He cited the Sissala West District where herders from Burkina Faso enter into the district through unapproved routes making it difficult to take stock of the animals entering the country and to provide the necessary services for revenue generation.

Mr Aanye attributed this to the lack of livestock corridors in the area and appealed to the government and appropriate institutions to provide structured corridors to avoid haphazard entering of livestock into the country.

He stated this in an interview on the sideline of a livestock training workshop in Tumu under the “Project to Support Livestock Mobility for Better Access to Resources and Markets in West Africa” (PAMOBARMA).

The workshop, organised by the Centre for Indigenous Knowledge and Organisational Development (CIKOD) with funding from the European Commission, was to sensitise stakeholders in the livestock industry to the basic requirements of livestock production, trading, mobility and value chain in the West African Sub-region.

Currently, Ghana had no livestock corridors to track and control livestock herders entering the country from other countries thereby paving way for haphazard penetration of livestock into the country.

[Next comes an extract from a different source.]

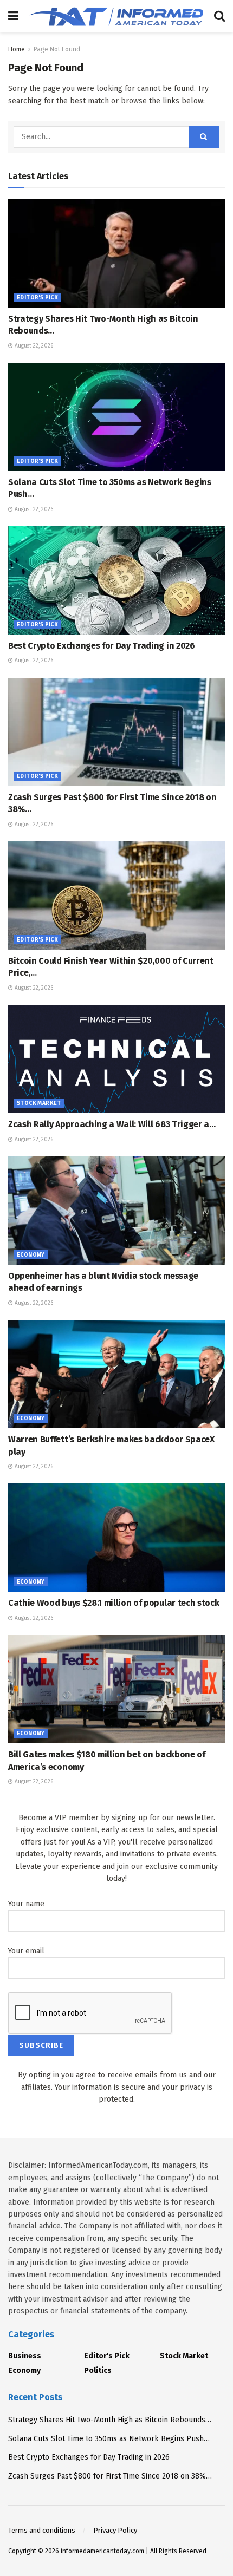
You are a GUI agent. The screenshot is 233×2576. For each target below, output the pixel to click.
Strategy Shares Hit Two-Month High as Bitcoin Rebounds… (109, 2419)
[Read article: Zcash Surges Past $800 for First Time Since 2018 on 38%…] (116, 732)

Statistics indicate that 77, 871 metric ton of livestock was produced Ghana in 2018, accounting for on 19 per cent, while the remaining 81 per cent was imported with scarce foreign exchange resource to meet local demand.

Mr Eric Annuoh, Programme Officer for the PAMOBARMA project indicated that in spite of the potential of livestock rearing to transform the economy of farmers, people tend to shy away from the sector partly due to the cost involved.

“It is advisable that if you want to be safe at rearing you will want to make it intensive and keeping intensive livestock is very expensive … especially, if you are thinking of the agro-industrial like the soya meals that I mentioned.

So sometimes people have the passion to keep them but the cost involved is actually one thing that deters them, and like I also said if you keep them intensively, hygiene is also another one and even accessing veterinary services is not easy”, he explained.

However, Mr Tahiru Ali, Presiding Member for the Sissala West District Assembly, urged farmers and the youth to see livestock rearing as a business venture and to invest the maximum resources into it for a productive outcome.

He also indicated that despite the challenges inherent in livestock rearing people were not privy to the importance and potential of the sector, hence, their little or no interest in keeping livestock.

Mr Ali, therefore, emphasised the need for extensive sensitisation campaign towards livestock rearing which would also go a long way to make the government’s rearing for Food and Jobs (RFJ) programme successful.

President Akuffo-Addo, on Monday, 24th June 2019 launch the RFJ programme which was aimed to improve livestock rearing in Ghana and to reduce the import of meat into the country.